Mit Unisys verabschiedet sich rund acht Jahre nach der offiziellen Produkteinführung des ersten Itanium-Prozessors einer der 10 größten Server-Hersteller von Intels Highend-Prozessor. Unisys, die vorwiegend große und hochverfügbare Systeme für geschäfts- und sicherheitskritische Einsatzzwecke baut und auch Dienstleistungen in diesem Bereich anbietet, hebt die höhere Performance ihrer neuesten Xeon-Maschinen bei gleichzeitig niedrigeren Kosten im Vergleich zu Itanium-Servern hervor.

Bestückt mit Hexa-Core-Xeons (Dunnington) liefert ein ES7000 Model 7600R Enterprise Server im Datenbank-Benchmark TPC-H mit einer Datenbankgröße von 10 TByte deutlich mehr Performance pro Dollar als eine ungefähr vergleichbare Integrity-Superdome-Maschine von HP. Die 64 CPU-Kerne der 16 MP-Xeons im 1,52 Millionen US-Dolla teuren Unisys-System verarbeiteten – im Verbund mit 512 GByte RAM, 928 FibreChannel- und 3 SAS-Festplatten – 80.172,2 Datenbankabfragen pro Stunde (Composite Query per Hour Rating, QphH), der HP-Server mit ebenfalls 64 Itanium-Kernen, aber 32 Prozessoren, 768 GByte Hauptspeicher und 1202 SAS-Platten schaffte nur 63.650,9 QphH und kostet rund 2,45 Millionen US-Dollar. Das HP-System absolvierte den Benchmark-Lauf mit dem immer noch aktuellen Itanium Dual-Core 9150N – dieser "Montvale" war nach einigen Verzögerungen Ende 2007 endlich erschienen, aber kaum schneller als sein bereits Mitte 2006, wiederum mit erheblicher Verspätung eingeführter Vorgänger Montecito.

Unisys-Vizepräsident Colin Lacey sieht für die 64-Bit-Plattform für Highend-Server keine Zukunft mehr. Laut Lacey hätte der Itanium für viele Server-Hersteller seinen Reiz verloren. "Its appeal has certainly narrowed down. It's almost exclusively down to a single vendor," sagte er mit Blick auf Hewlett-Packard. Mitentwickler HP hatte bereits 2003 voll und ganz auf das Pferd Itanium gesetzt und seine eigenen Server-Plattformen Alpha (zugekauft mit Compaq/DEC) und PA-RISC dem Weg alles Irdischen überantwortet.

# [Datensätze]
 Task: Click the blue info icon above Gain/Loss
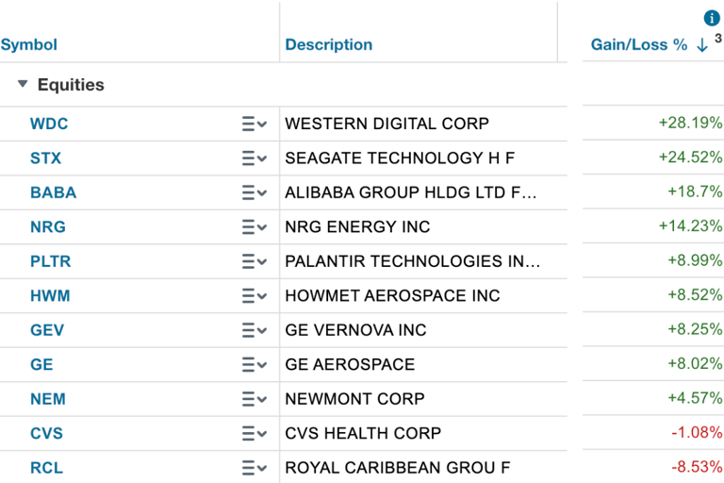click(712, 19)
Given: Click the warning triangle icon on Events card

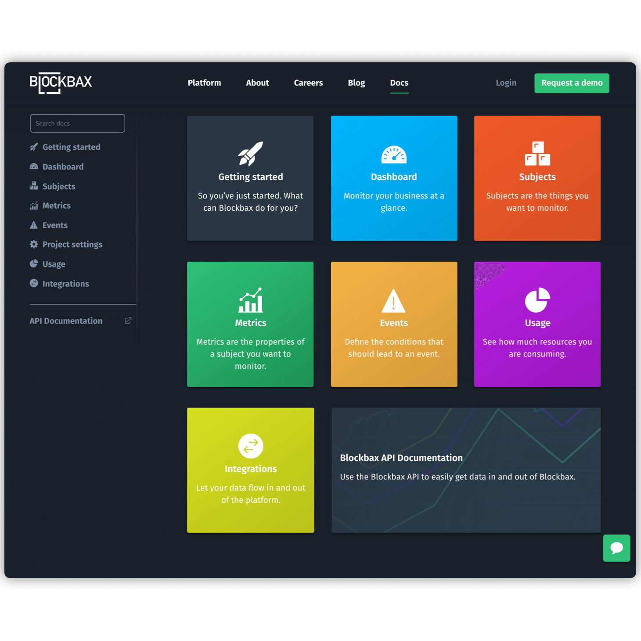Looking at the screenshot, I should click(x=393, y=300).
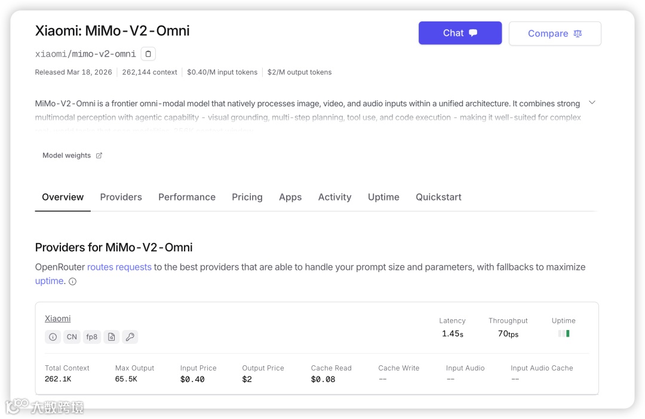Copy the xiaomi/mimo-v2-omni model ID
Screen dimensions: 645x419
point(148,54)
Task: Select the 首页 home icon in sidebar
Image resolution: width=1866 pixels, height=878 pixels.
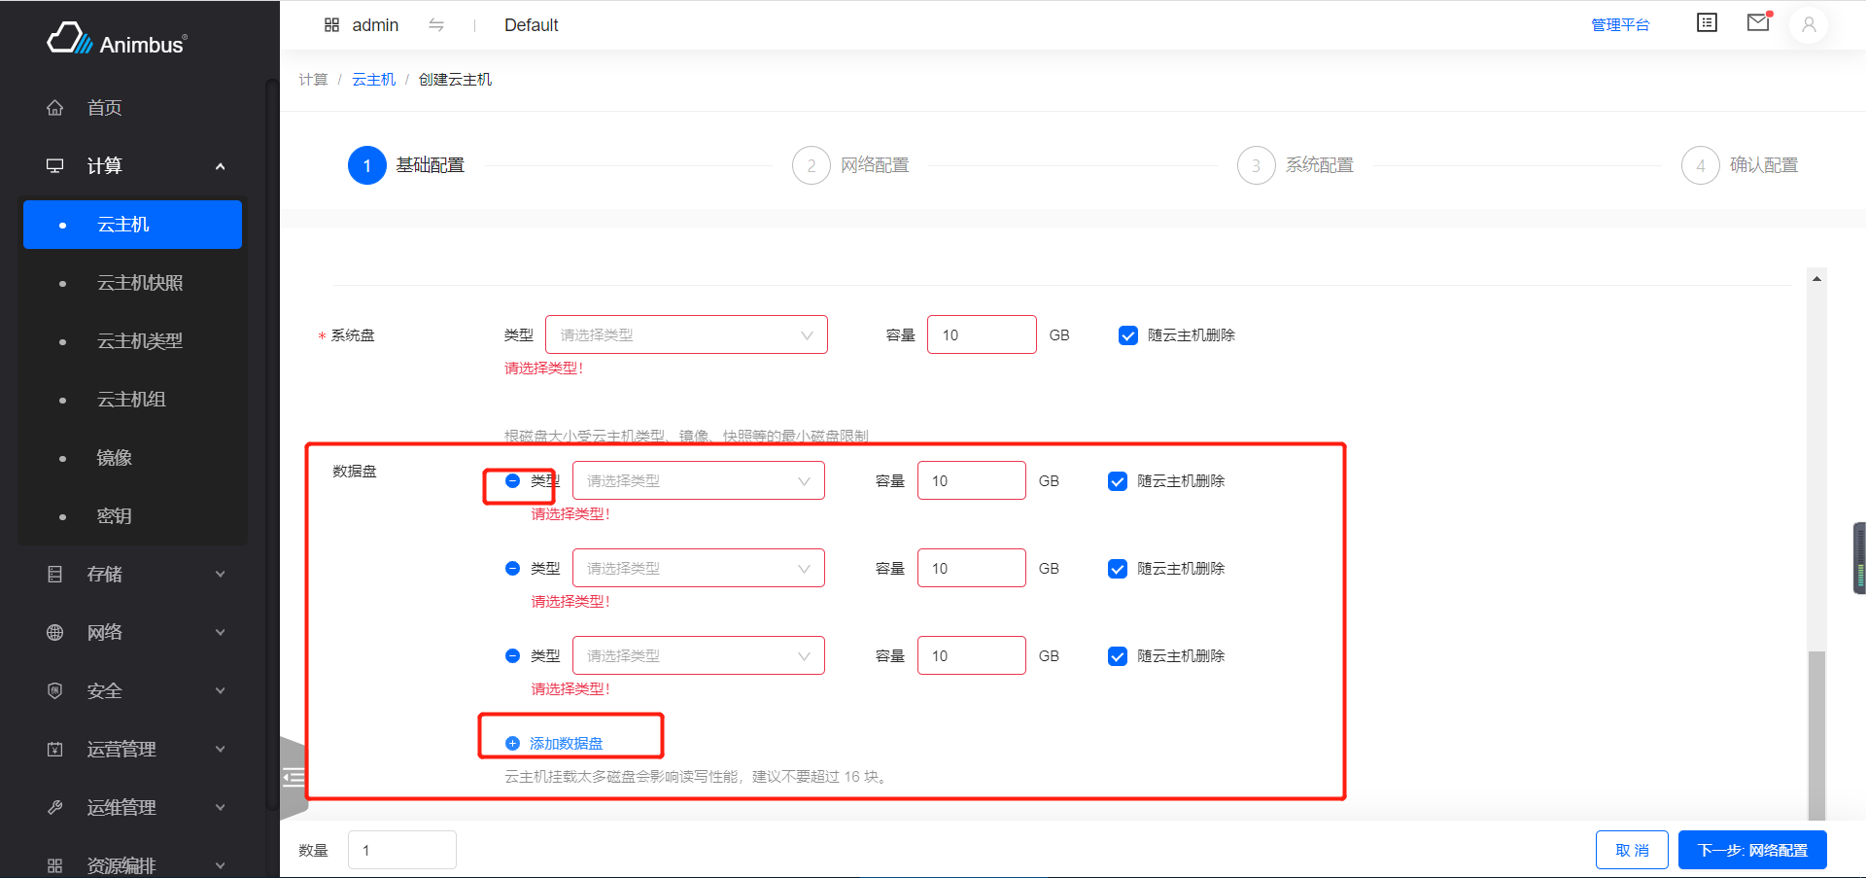Action: 55,107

# [Aufgaben]
[A] Wie viele Datenbankabfragen pro Stunde schaffte der HP-Server laut dem Textauszug über Unisys und den Itanium?
[B] Schreiben Sie aus den Datensätzen die Zeilen ab, beginnend mit der Zeile mit „Task: Select the 首页 home icon in sidebar“ und weiter bis zum Ende der Datensätze, beide Enden eingeschlossen. Lassen Sie die Bilder dabei weg.

# [Lösungen]
[A] Der HP-Server schaffte 63.650,9 QphH.

[B]
Task: Select the 首页 home icon in sidebar
Image resolution: width=1866 pixels, height=878 pixels.
Action: 55,107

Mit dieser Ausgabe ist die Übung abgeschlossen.